Miles de mujeres y hombres jóvenes embisten una y otra vez
contra el vetusto dique sostenido por dogmas y discursos medievales con que el
Senado y la Iglesia pretenden embalsamarlos. ¿Cuánto más pueden detener el río
del tiempo sin que les desborde por los cuatro costados? ¿Van a tapar la
realidad cubriendo las ventanas y a vendar los ojos del país con sotanas
negras? ¿Van a seguir negando todo? ¿Qué sigue? ¿Prohibir el deseo?
En esa tarea estábamos, empujando puertas y cabezas de
goznes y orejas herrumbrosas, cuando cedió el muro de silencio mafioso que
protegía a la corrupción sistémica. Nos sentamos a verlos pasar. Boudou, De
Vido, Báez, Jaime, Baratta, Oyarbide, los empresarios. Con las manos por
delante, esposados, presos. Los tipos que hace nada eran poderosos, impunes,
intocables, invencibles.
Claro que el descreimiento, formateado durante años, no te
la hace fácil. De inmediato salta/asalta por el lado cínico y te la baja porque
“la sabe”, “la vio/vivió”. Cuando leés los nombres de los que están, te hace la
segunda voz con los que faltan –¿ y Aníbal Fernández?, ¿y Scioli?, ¿y Szpolski?
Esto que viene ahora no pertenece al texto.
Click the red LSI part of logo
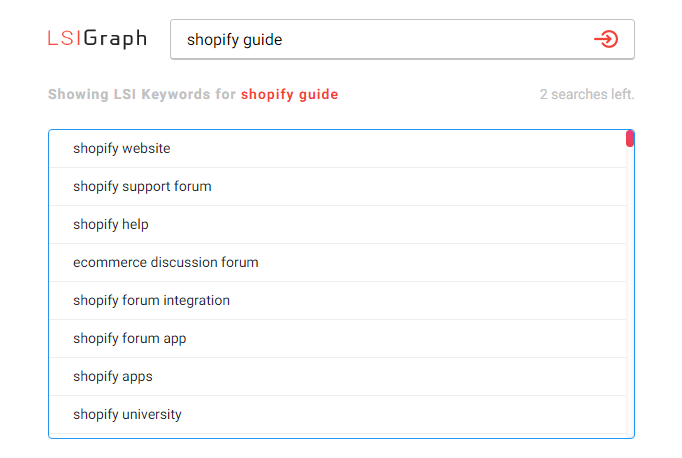682x458 pixels. 64,38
¿ y Franco Macri? ¿y Roggio? ¿Y los cómplices? ¿Los jueces, sindicalistas,
periodistas? Aún así, mientras van cayendo, ¿no da para tomarse algo, hacer un
karaoke casero después de la ducha, con la afeitadora eléctrica frente al
espejo y cantar Fiesta a dúo con Serrat?
“¡Gloria a dios en las alturas/recogieron las basuras/de mi calle ayer a
oscuras/y hoy sembrada de bombillas...!”
Nada compensa el latrocinio. Ni el desprecio social ni las
prisiones perpetuas que merecen. Nada puede hacer olvidar el tendal de víctimas
que dejaron –tragedia de Once, inundaciones en La Plata, Cromañón, “Sueños
Compartidos”–, ni la cantidad de muertos por desnutrición, negligencia, robo,
defraudación, negociados. Nada repara tanto mal. La pobreza y miseria padecida.
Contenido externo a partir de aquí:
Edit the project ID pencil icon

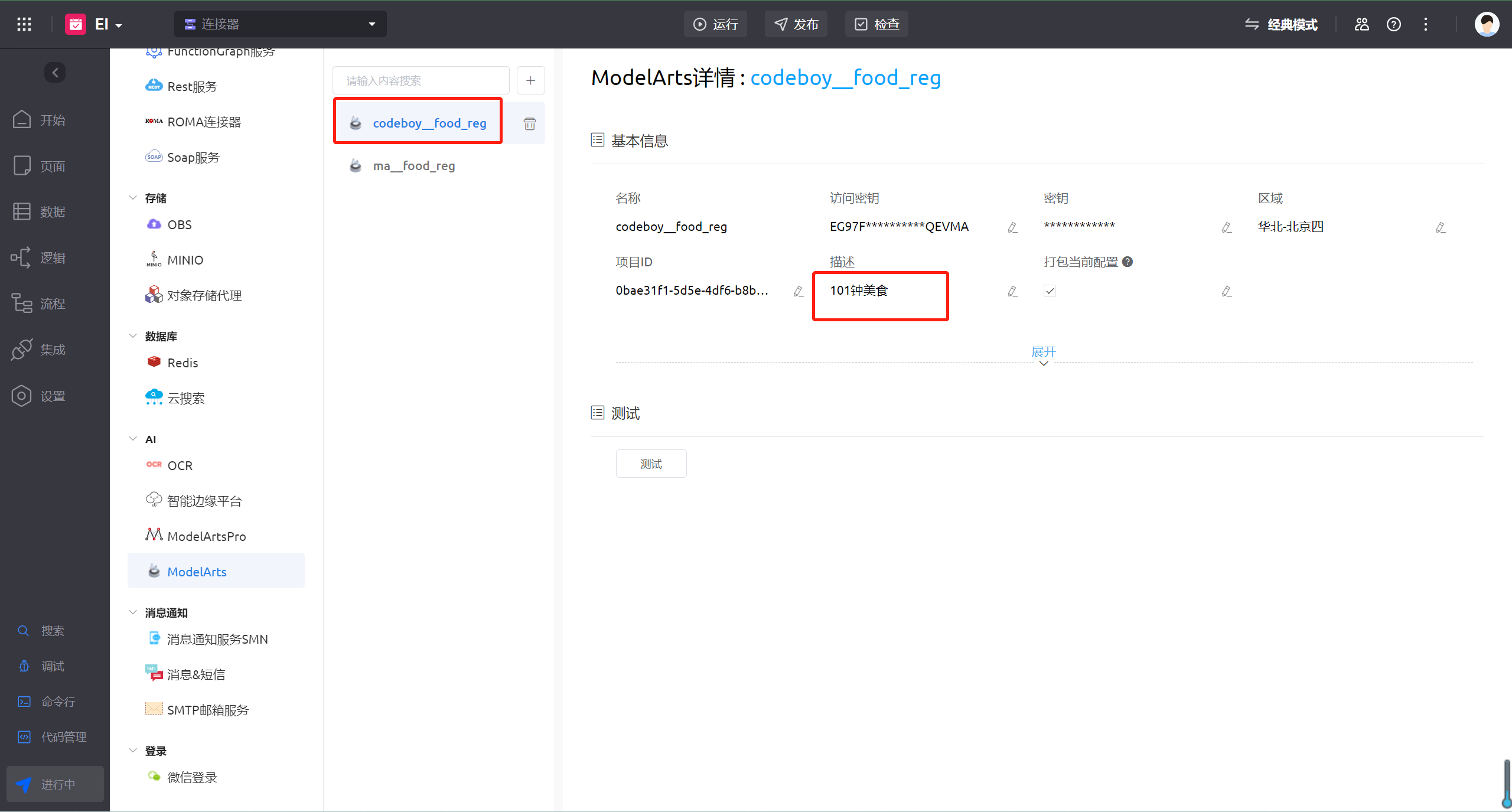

Las vidas deshechas, defraudadas. Nada. No hay forma de que diez, veinte,
quinientos, mil condenados atenúen el dolor que causa ahora comprobar lo que
era evidente. Pero ésas/éstas/ las sentencias que ya se dictaron y las que aún
faltan, son gotas de Justicia que llueven/caen/ sobre lenguas sedientas, secas
de tanto pedir y reclamar.
Escrito el pasado miércoles, este texto continúa
encabritado. Corcovea, rabioso, sobre la Iglesia que bendijo las torturas de
madres embarazadas y encubre a los violadores de pibes. Se niega a ser
ensillado, domado por la sensatez. –No acepta andar al trotecito lento hasta
ver cómo viene/ pasa/ sigue esto. Los goles se cantan, dice, futbolero.
Permitanlé/ permítanme/permítansé entonces desgañitarse con otro tema– “...la
vida es un libro útil/para aquel que puede comprender/ tengo confianza en la
balanza/que inclina mi parecer...” . Es el Himno de mi corazón de Los Abuelos
de la Nada. Ideal para entonarlo como tributo y reconocimiento a “los/las
nietos/nietas de todo”. La dictadura, Menem, la Alianza, los Kirchner, la
desolación. Ellos sí que están cambiando la historia.